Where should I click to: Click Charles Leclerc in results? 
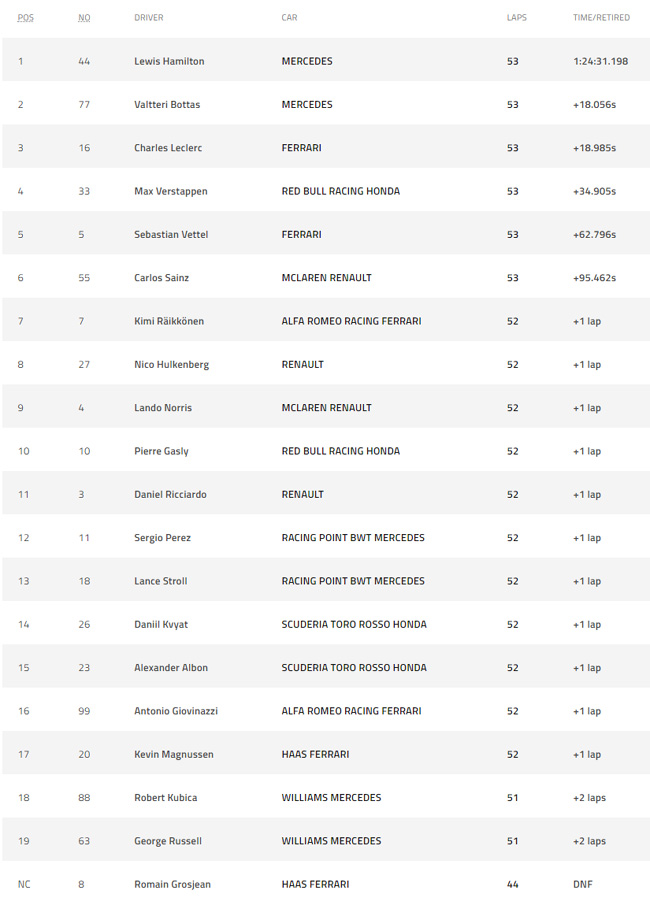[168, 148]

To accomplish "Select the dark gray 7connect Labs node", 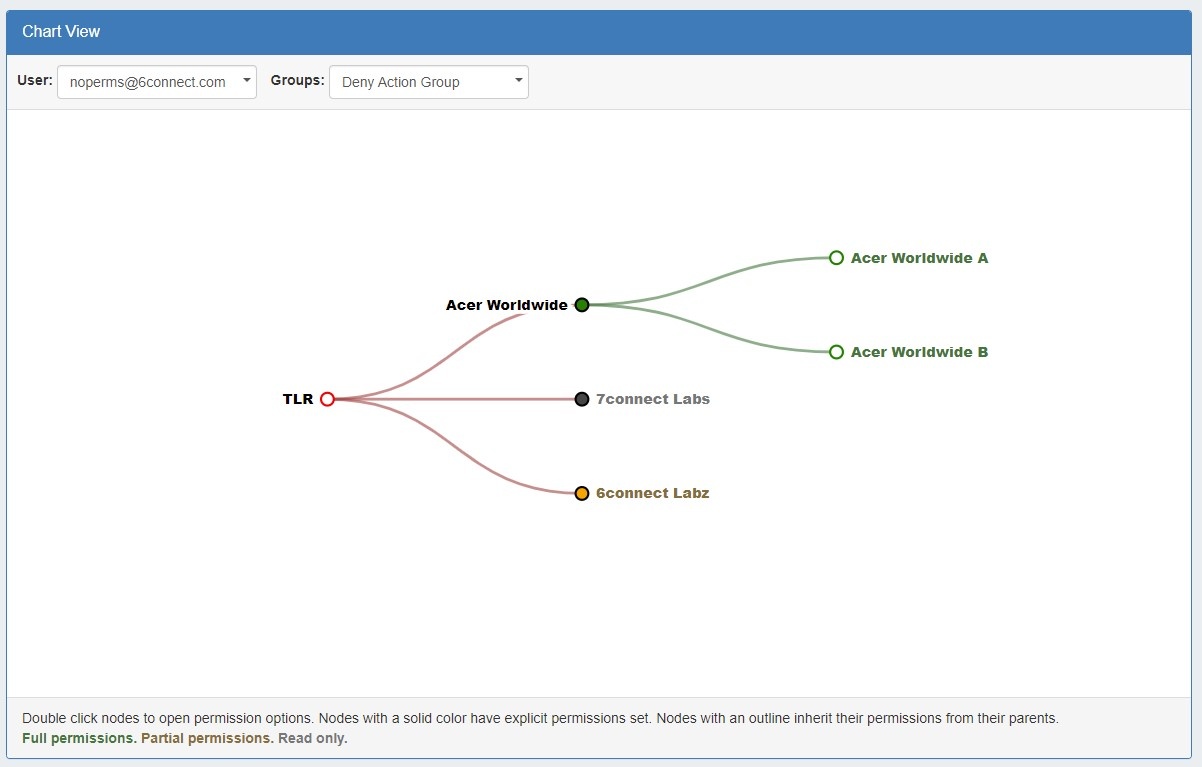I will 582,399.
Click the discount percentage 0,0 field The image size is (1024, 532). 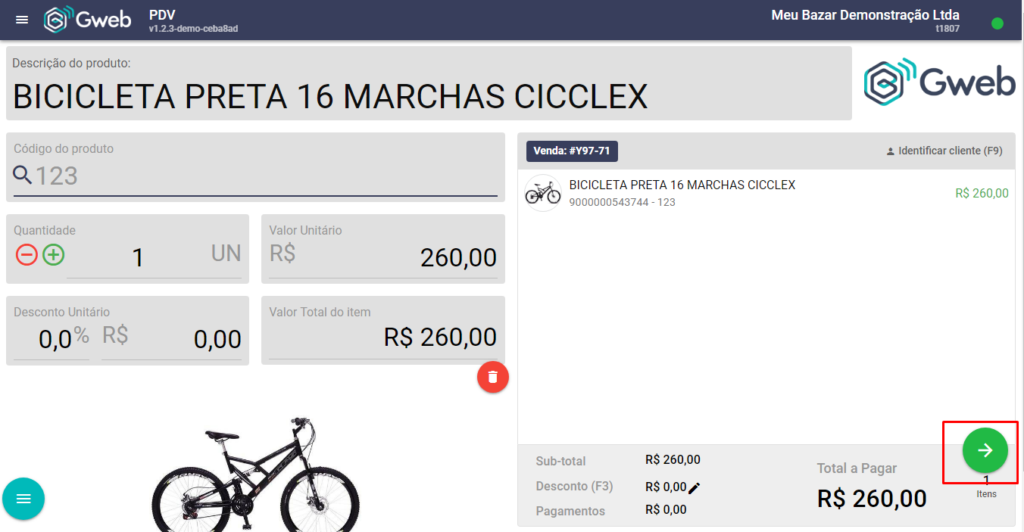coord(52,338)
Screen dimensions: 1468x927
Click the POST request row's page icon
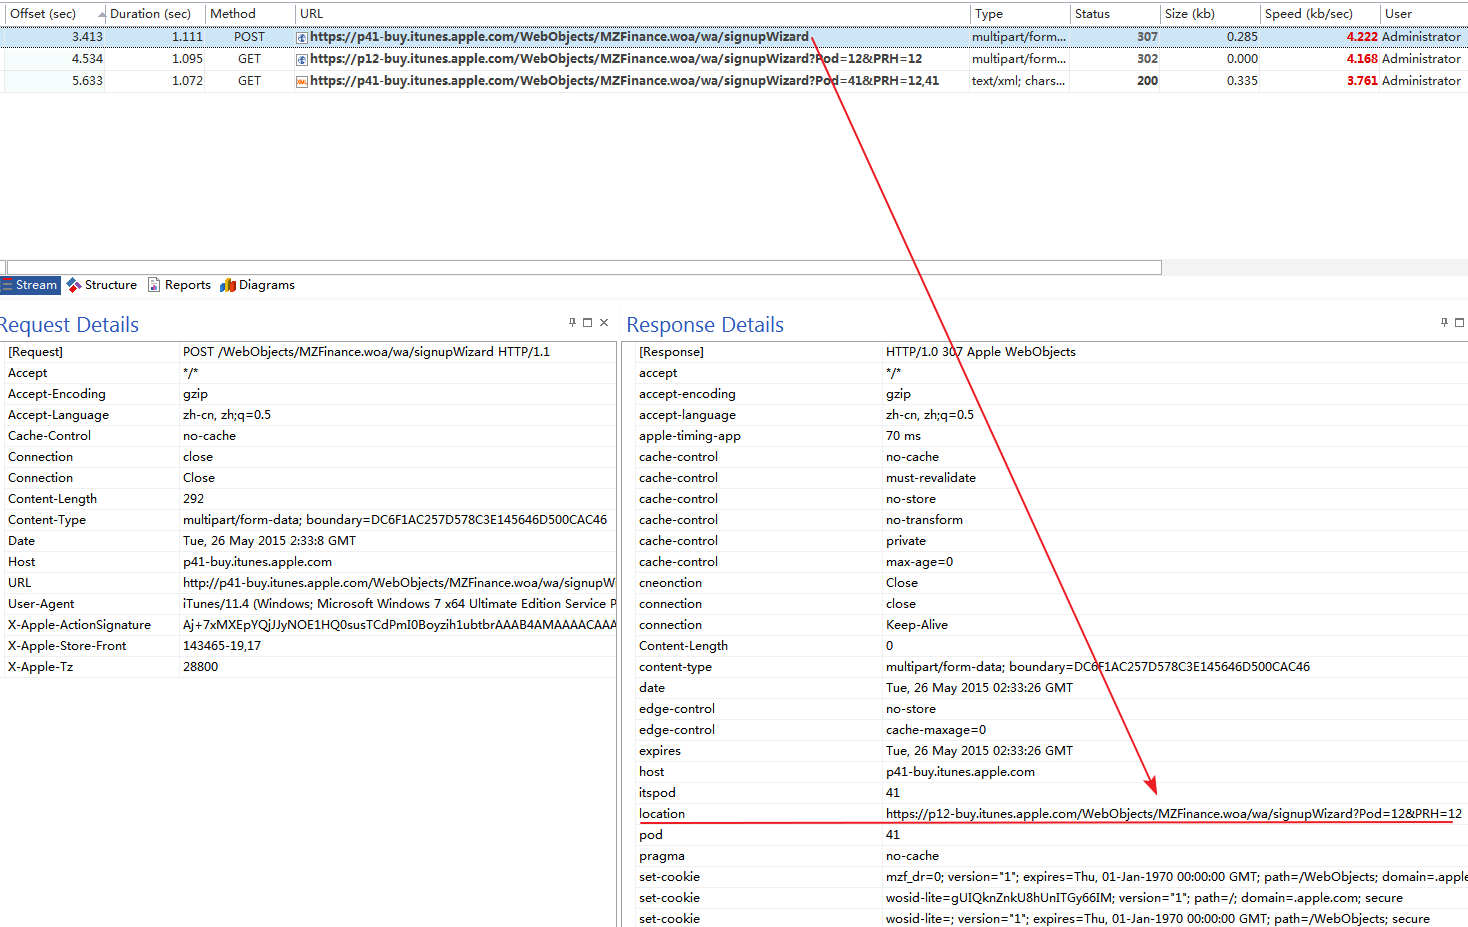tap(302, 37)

...

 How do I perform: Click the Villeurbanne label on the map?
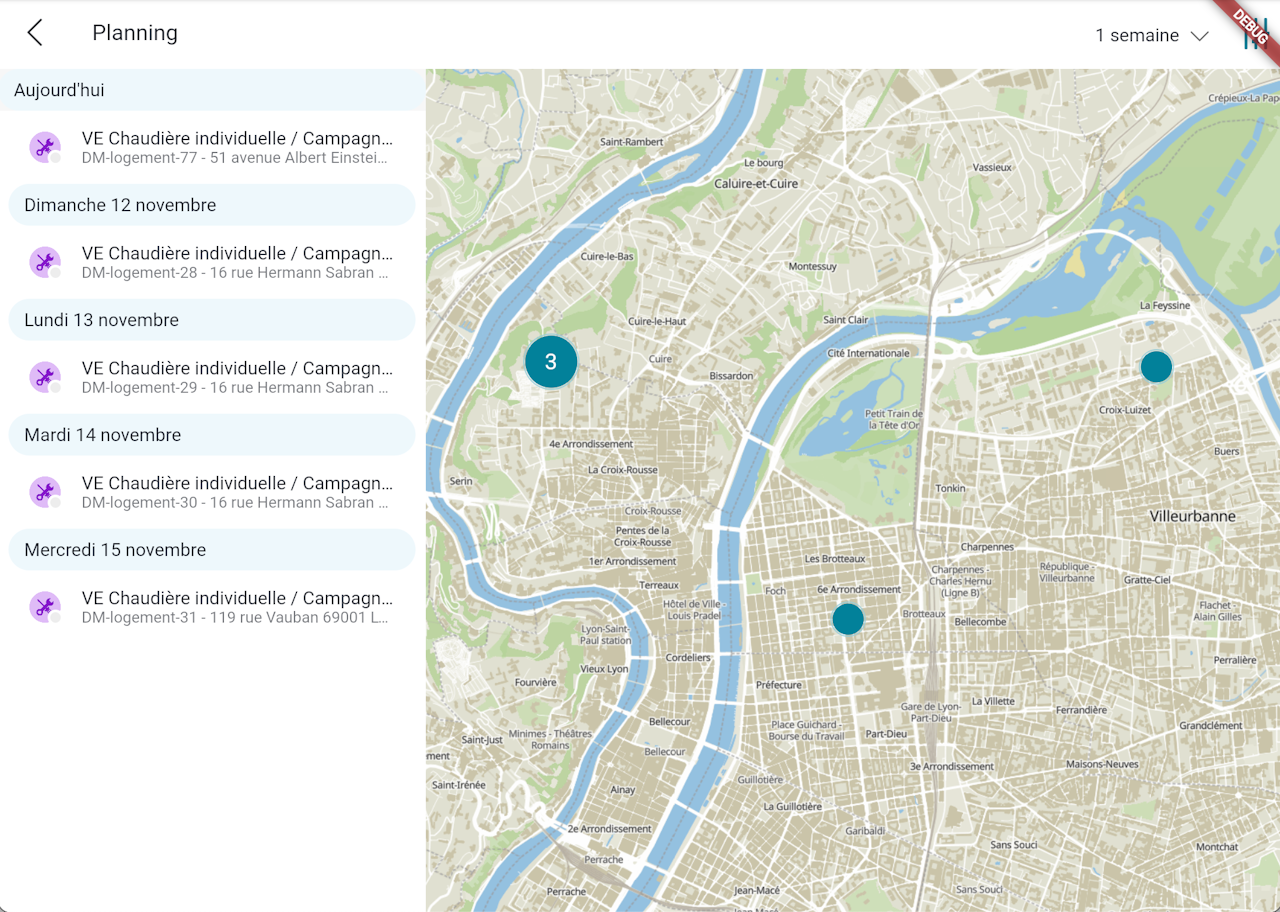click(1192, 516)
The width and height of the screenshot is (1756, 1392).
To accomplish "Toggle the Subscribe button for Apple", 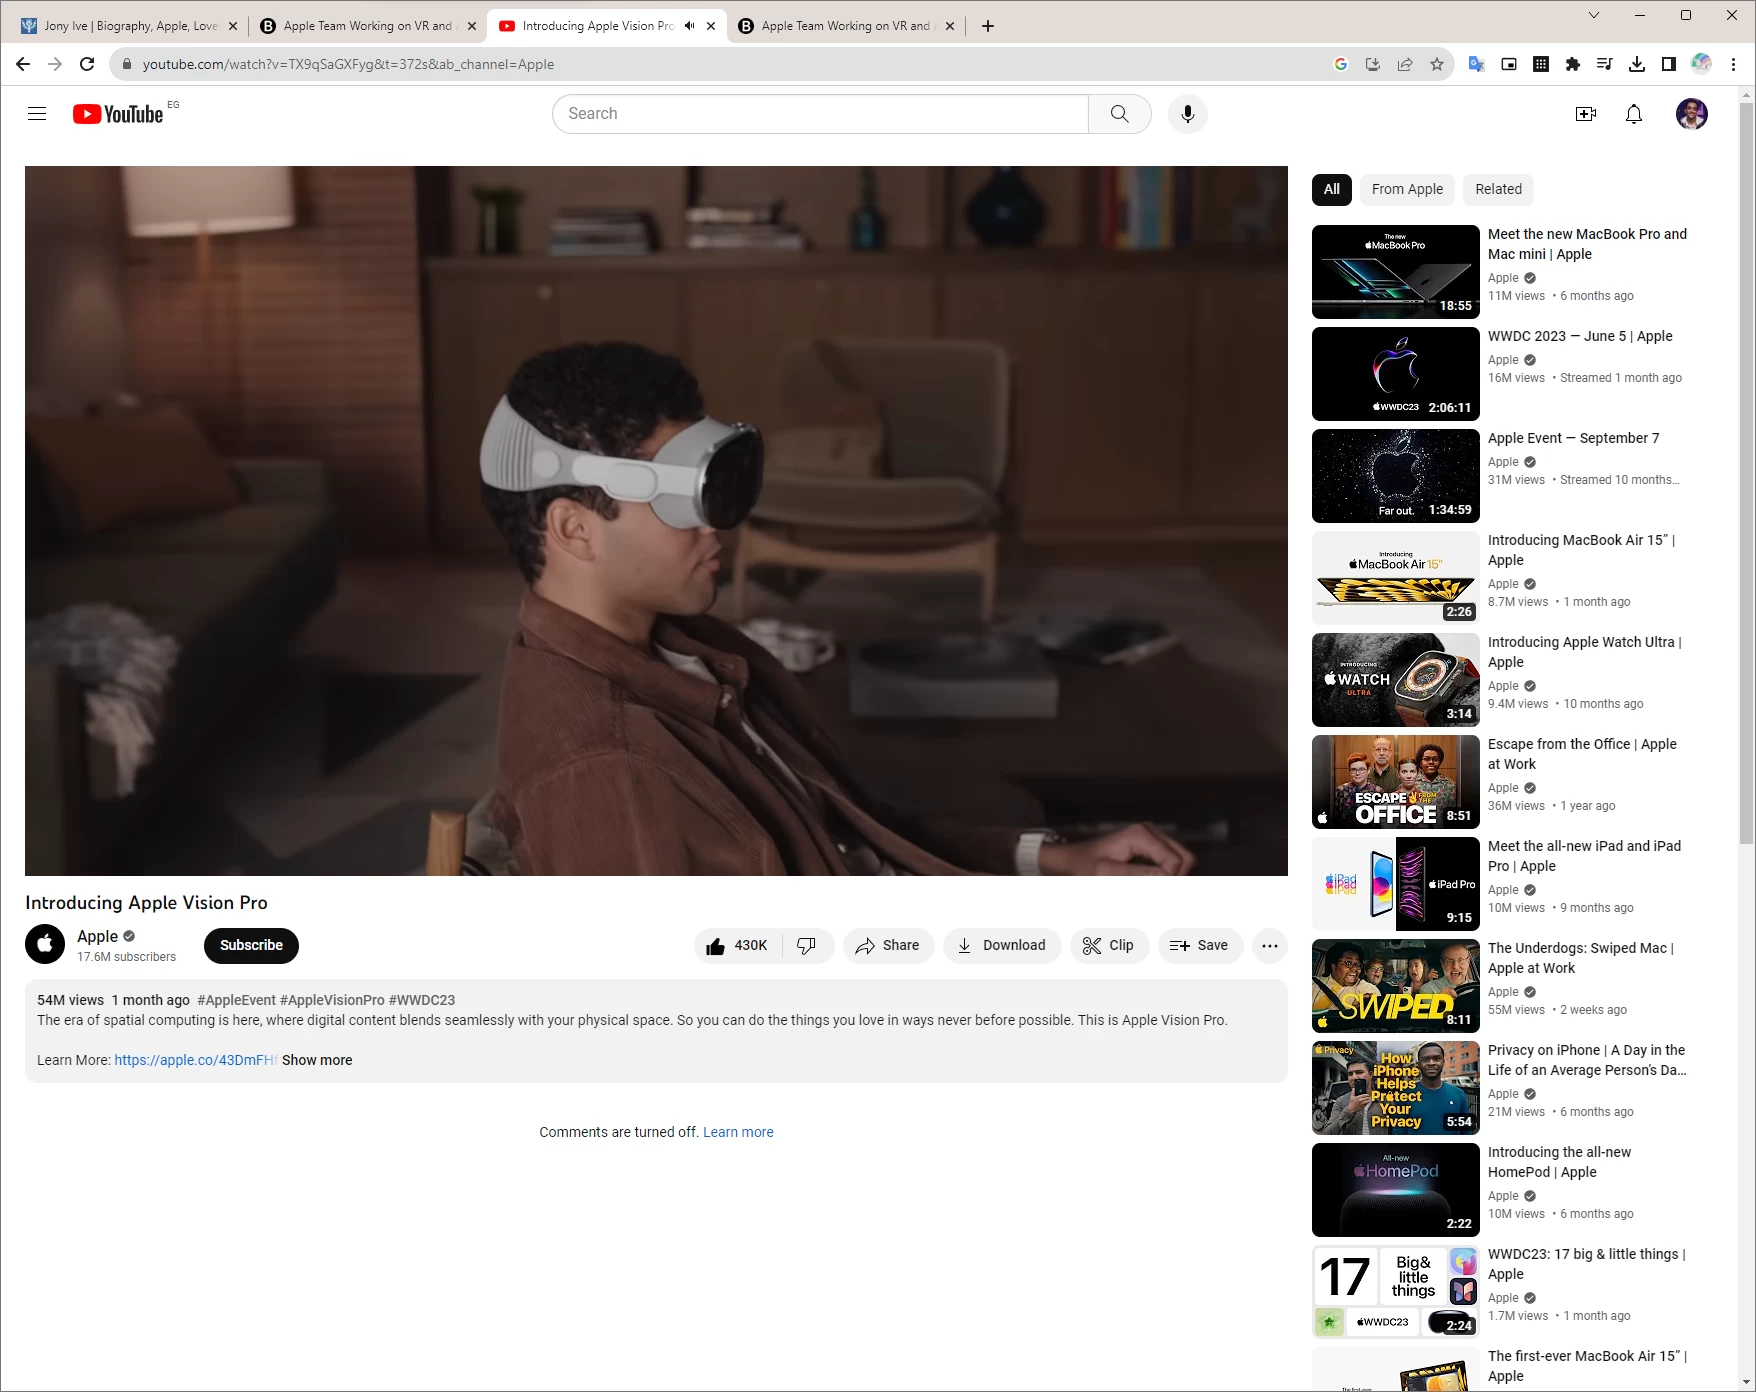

* * *

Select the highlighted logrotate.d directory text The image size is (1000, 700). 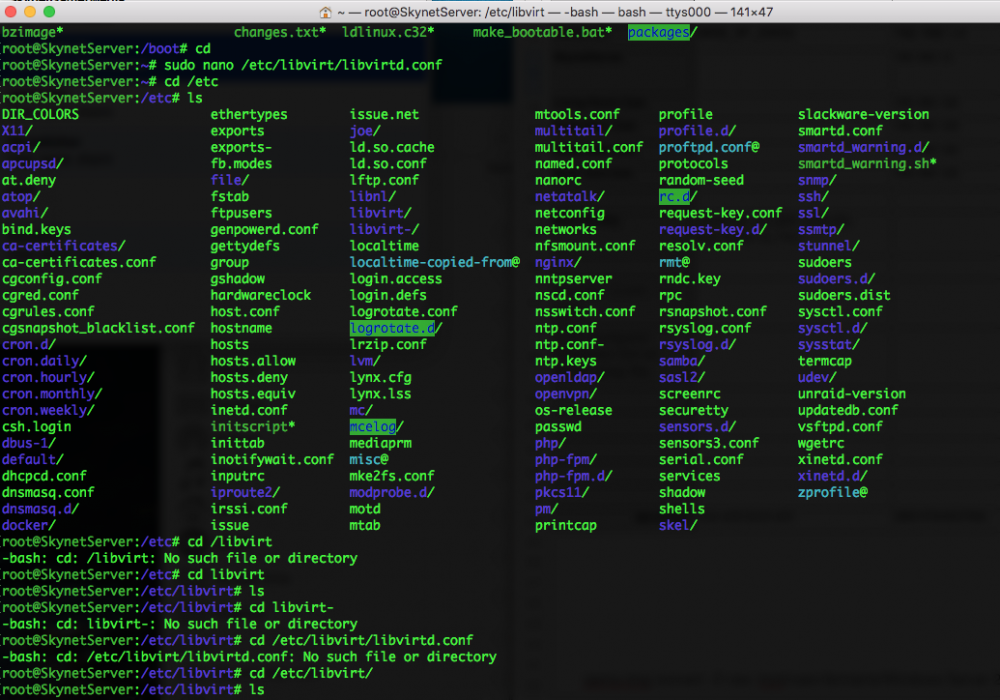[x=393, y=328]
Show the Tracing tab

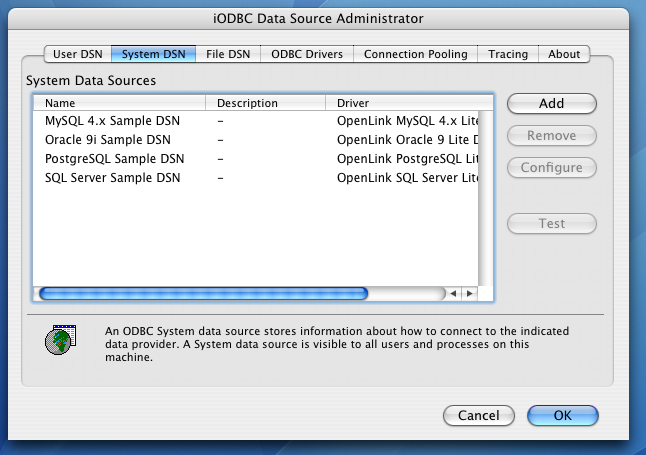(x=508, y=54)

> _Task goal_: Since the pictures are not part of the copy, please transcribe only the lines above from the one with "The width and" through the one with "the Subscribe button", exactly and with both ends.

> _Your solution_:
The width and height of the screenshot is (1756, 1392).
To accomplish "Toggle the Subscribe button for Apple", 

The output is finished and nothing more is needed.